Russia’s CBR maintains key rate at 16%

Russia’s CBR maintains key rate at 16%
The CBR left rates on hold at 16% due to persistent inflation pressure. / bne IntelliNews
By bne IntelliNews April 26, 2024

The board of the Central Bank of Russia (CBR) resolved to keep the key interest rate unchanged at 16% at the policy meeting on April 26, making a third meeting in a row that the rate is maintained flat.

Maintaing the key rate at 16% is in line with the consensus expectations previously reported by bne IntelliNews.

To remind, in 2023 the CBR was forced to play catch-up with persistently high inflation: in less than five months the key rate has more than doubled from 7.5% to 16%. But in February the CBR kept the key rate flat, making the first neutral key interest rate decision since July 2023, and again maintained the rate unchanged at the policy meeting in March.

In April the CBR sees no room for the immediate key rate easing as the "annual inflation has not changed significantly since the beginning of March and, according to the assessment as of April 22, amounted to 7.8% [year on year]," the CBR commented.

Moreover, the CBR has worsened its inflation forecast for 2024 to 4.3%$-4.8% versus 4%-4.5% previously guided in the February forecast, and still away from the 4% regulator’s target. 

The regulator continued to be concerned over economic overheating, noting that labour shortages as the main constraint to expanding the output of goods and services, while in 1Q24 the economy grew faster than expected amid growing incomes and persistently high consumer activity.

Seeing the inflationary and demand trends interacting, the CBR thus warns that "due to continued strong domestic demand, which exceeds the potential for supply expansion, inflation will return to target somewhat slower than the CBR forecast in February".

Thus, the CBR also increased the average key rate forecast to 15%-16% and 10-12% in 2024 and 2025, respectively. 

Pro-inflationary risks persist in the medium term, the regulator warns, associated with changes in foreign trade conditions, persistence of high inflation expectations and deviation of the Russian economy upwards from the trajectory of balanced growth, as well as the trajectory of normalisation of fiscal policy.

The pro-overheating arguments of the central bank are underpinned also by the upwards revision of the GDP growth forecast for 2024 to 2.5%-3.5% from the previous 1%-2%, much higher than the latest official government guidance.

The wording of the CBR could be seen as rather hawkish and not in line with previous forecasts of the analysts that the CBR will proceed with the key rate cutting either this summer or autumn.
Some analysts believe that should inflation not retreat significantly, the CBR could leave the key interest rate at 16% throughout 2024.

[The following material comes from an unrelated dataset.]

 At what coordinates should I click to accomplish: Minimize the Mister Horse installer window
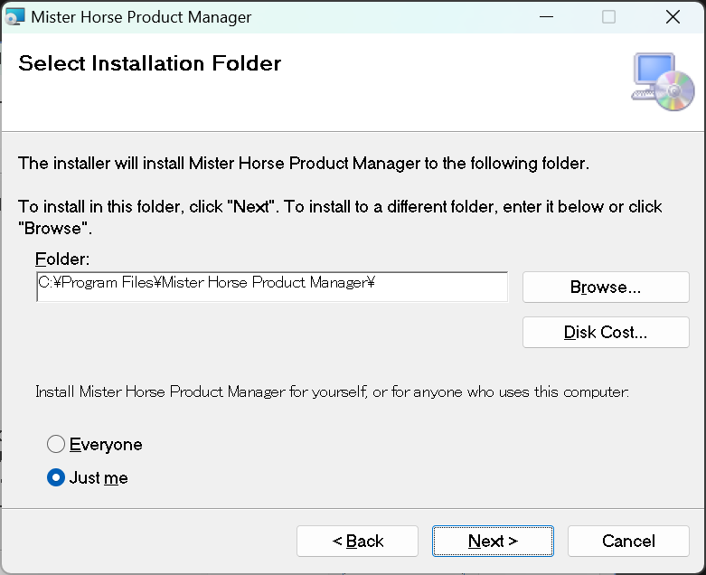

"Borrowers should be prepared for the fact that money in the economy will remain expensive for a long time, and possibly even rise in price," Sovcombank's chief analyst Mikhail Vasilyev warned RBC business portal after CBR’s key rate decision.

However, despite the central bank’s insistence that the economy is overheating, the CBR is unlikely to face any pressure from the Kremlin and the government to cut the interest rates.

As covered by bne IntelliNews, most recently the Ministry of Economic Development has accepted the CBR’s stance on monetary policy by adopting its key interest guidance for the ministry’s official economic outlook.

On April 25, President Vladimir Putin also apparently gave the CBR a carte blanche to do how it pleases to control inflation. During his speech at the congress of the Russian Union of Industrialists and Entrepreneurs (RSPP) Putin justified high interest rates with the threat of inflation, while reminding that without a tight monetary policy Russia may face a situation like in Turkey, where inflation exceeds double digits.